Recent Brown University research on Race to the Top-era teacher evaluation reforms and their impact on measures of teacher effectiveness found that in 19 districts that adopted major reforms in how teachers were evaluated, less than 3 percent of teachers were rated below proficient. Compare this to 2009 data, which had found that less than 1 percent of teachers were rated as unsatisfactory but 81 percent of administrators and 57 percent of teachers could identify a teacher in their school who was ineffective.
Several studies have characterized teacher evaluation as a superficial exercise that fails to assess instructional quality or inform teacher professional development and personnel decisions. The Brown University researchers concluded: “The design of teacher evaluation systems has changed substantially over the last five years, but it appears that evaluation norms and practices are proving much more difficult to change.”
They blame the failure to differentiate between effective and weak teachers on conscious choices by evaluators who are burdened with “implementation challenges, competing interests, unintended consequences and perverse incentives” like being uncomfortable telling teachers they are not cutting it, inadvertently making them less receptive to suggestions on how to improve their instruction and even generating racial tensions.
Without such objective criteria for teacher evaluations, teachers cannot feel good about being observed and given constructive advice on how to better themselves.

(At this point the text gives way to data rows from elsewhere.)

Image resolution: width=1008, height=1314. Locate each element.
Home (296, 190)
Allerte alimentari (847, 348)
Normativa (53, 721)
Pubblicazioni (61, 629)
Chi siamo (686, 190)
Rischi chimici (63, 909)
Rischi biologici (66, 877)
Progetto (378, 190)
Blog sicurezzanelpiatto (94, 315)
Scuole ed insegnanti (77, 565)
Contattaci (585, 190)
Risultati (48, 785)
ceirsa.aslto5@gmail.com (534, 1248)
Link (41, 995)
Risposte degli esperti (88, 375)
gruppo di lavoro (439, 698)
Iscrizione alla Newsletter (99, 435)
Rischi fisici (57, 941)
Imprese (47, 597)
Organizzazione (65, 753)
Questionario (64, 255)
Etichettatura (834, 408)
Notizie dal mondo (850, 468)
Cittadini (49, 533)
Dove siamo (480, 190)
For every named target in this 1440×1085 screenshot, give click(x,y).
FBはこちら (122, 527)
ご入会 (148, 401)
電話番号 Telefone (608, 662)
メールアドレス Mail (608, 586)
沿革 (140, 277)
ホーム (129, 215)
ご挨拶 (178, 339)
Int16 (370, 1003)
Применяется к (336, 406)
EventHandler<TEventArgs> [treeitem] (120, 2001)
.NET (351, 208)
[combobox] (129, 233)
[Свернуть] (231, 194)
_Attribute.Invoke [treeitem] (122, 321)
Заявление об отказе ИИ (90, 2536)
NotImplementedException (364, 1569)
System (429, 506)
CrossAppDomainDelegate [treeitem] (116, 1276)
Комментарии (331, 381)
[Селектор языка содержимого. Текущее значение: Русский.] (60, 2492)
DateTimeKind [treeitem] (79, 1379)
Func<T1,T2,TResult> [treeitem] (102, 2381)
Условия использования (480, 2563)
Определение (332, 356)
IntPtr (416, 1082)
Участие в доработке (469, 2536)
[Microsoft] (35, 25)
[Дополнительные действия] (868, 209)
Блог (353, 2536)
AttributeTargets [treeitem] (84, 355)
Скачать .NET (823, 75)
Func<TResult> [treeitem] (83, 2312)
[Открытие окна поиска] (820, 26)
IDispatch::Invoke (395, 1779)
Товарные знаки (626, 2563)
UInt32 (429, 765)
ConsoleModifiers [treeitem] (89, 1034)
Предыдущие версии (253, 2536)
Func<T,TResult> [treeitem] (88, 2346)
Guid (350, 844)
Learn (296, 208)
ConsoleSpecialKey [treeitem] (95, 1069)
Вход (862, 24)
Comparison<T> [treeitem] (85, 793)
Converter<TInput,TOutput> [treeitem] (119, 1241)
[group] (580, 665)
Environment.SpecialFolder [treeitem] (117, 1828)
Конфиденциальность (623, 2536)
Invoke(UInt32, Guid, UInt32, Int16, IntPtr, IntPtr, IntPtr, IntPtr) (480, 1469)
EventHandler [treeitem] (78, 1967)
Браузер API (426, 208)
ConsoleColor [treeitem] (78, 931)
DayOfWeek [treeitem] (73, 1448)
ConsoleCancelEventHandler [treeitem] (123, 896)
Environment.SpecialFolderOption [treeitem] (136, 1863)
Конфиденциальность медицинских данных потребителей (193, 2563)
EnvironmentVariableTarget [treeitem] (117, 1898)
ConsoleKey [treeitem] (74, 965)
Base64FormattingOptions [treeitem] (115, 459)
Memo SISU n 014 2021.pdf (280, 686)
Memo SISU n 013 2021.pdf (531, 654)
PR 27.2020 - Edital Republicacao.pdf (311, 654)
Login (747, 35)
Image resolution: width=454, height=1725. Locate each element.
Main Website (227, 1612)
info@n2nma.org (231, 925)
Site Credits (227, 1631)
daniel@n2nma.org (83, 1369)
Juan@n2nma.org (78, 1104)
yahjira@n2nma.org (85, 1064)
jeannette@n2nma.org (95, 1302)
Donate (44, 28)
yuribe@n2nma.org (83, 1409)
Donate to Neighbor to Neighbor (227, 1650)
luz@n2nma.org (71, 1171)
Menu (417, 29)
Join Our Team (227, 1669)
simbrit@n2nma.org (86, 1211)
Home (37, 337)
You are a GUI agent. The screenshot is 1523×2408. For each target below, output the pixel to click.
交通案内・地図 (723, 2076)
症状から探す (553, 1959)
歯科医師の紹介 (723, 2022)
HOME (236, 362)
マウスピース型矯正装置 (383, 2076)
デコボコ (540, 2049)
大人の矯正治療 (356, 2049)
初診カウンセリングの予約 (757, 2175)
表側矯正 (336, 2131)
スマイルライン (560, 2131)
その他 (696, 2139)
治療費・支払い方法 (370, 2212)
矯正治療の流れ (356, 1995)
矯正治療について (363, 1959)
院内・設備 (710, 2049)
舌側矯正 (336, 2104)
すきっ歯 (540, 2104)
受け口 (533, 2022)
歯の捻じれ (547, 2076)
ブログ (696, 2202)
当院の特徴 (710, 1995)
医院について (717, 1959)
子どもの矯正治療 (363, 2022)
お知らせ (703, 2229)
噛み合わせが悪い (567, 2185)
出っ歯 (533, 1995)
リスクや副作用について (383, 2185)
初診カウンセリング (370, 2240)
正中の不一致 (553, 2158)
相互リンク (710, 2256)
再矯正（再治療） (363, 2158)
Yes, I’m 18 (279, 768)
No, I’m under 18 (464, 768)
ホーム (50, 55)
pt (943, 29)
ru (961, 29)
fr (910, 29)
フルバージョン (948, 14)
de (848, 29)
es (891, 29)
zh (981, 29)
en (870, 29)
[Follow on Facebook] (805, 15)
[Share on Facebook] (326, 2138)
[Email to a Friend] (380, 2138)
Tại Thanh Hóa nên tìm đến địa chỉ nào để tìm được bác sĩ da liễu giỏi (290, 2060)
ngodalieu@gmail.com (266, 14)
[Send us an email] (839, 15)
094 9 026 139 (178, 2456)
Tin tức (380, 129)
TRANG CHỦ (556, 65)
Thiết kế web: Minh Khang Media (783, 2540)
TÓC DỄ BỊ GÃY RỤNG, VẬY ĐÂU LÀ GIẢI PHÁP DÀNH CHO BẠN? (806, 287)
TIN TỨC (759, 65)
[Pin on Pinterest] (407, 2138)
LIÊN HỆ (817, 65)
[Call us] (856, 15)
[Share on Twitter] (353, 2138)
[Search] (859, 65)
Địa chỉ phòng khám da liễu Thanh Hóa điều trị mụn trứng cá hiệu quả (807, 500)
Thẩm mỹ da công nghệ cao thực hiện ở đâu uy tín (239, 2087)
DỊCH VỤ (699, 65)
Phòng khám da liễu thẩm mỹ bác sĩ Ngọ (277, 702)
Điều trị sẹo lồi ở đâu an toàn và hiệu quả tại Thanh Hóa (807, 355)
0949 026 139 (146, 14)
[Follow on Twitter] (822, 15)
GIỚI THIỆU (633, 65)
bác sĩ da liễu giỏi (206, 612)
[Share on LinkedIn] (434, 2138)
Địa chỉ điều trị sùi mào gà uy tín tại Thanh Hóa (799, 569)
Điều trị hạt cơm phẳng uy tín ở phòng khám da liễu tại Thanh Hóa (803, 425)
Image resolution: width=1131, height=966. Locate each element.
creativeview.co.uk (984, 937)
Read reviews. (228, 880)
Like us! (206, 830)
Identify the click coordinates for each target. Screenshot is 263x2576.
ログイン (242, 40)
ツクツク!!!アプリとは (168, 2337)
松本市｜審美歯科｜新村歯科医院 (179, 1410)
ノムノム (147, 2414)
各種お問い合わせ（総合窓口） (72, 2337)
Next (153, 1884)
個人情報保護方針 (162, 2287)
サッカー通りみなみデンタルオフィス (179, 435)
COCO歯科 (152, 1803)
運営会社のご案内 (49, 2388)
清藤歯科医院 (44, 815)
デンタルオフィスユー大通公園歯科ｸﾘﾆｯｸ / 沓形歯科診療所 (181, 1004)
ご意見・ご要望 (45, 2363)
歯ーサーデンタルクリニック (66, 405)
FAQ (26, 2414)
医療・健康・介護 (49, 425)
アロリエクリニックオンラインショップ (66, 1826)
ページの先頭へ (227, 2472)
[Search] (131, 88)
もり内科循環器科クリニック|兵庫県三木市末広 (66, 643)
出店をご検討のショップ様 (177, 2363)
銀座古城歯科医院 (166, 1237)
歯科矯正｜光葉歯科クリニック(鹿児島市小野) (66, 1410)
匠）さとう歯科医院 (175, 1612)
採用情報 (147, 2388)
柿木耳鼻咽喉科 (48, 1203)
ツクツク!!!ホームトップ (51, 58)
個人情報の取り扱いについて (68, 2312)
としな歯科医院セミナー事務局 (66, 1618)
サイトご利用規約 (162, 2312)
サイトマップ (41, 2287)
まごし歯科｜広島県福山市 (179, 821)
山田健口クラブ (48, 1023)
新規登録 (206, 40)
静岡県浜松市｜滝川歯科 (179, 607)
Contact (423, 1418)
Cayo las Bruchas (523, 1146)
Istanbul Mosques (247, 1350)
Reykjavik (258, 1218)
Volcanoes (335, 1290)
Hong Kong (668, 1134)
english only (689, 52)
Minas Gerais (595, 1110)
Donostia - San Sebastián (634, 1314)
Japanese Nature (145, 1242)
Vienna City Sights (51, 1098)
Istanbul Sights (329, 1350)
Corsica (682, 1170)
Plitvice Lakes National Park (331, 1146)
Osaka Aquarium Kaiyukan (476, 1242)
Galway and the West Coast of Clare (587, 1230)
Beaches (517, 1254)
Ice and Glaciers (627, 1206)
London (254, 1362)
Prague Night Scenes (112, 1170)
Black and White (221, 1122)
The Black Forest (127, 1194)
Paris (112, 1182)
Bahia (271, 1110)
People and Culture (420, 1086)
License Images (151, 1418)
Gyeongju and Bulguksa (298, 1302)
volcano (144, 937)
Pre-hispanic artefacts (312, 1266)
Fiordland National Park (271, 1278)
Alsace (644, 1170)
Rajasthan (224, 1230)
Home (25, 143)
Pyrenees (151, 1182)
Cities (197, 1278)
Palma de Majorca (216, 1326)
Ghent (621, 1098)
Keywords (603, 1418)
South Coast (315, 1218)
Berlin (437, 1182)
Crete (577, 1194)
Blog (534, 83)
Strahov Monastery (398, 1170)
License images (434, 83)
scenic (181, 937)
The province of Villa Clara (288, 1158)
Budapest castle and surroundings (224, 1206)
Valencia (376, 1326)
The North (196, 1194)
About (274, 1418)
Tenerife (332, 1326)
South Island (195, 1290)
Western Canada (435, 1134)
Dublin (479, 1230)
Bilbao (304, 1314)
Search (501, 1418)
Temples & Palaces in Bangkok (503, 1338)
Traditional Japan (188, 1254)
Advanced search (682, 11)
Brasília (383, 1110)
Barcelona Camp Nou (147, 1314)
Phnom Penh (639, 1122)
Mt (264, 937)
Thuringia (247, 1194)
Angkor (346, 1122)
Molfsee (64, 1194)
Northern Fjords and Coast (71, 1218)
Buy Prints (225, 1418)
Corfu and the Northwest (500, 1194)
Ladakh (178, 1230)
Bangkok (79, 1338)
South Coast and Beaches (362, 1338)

And teacher unions cannot be confident that administrators won’t use subjective observation data to usher expensive, seasoned teachers out the door in favor of cheaper, newer teachers when budgets get tight.
Until teacher evaluations can be reliable, apolitical and rigorous — and provide accountability while being objective and fair — fixing systems where ineffective teachers are almost impossible to fire will continue to be a pipe dream.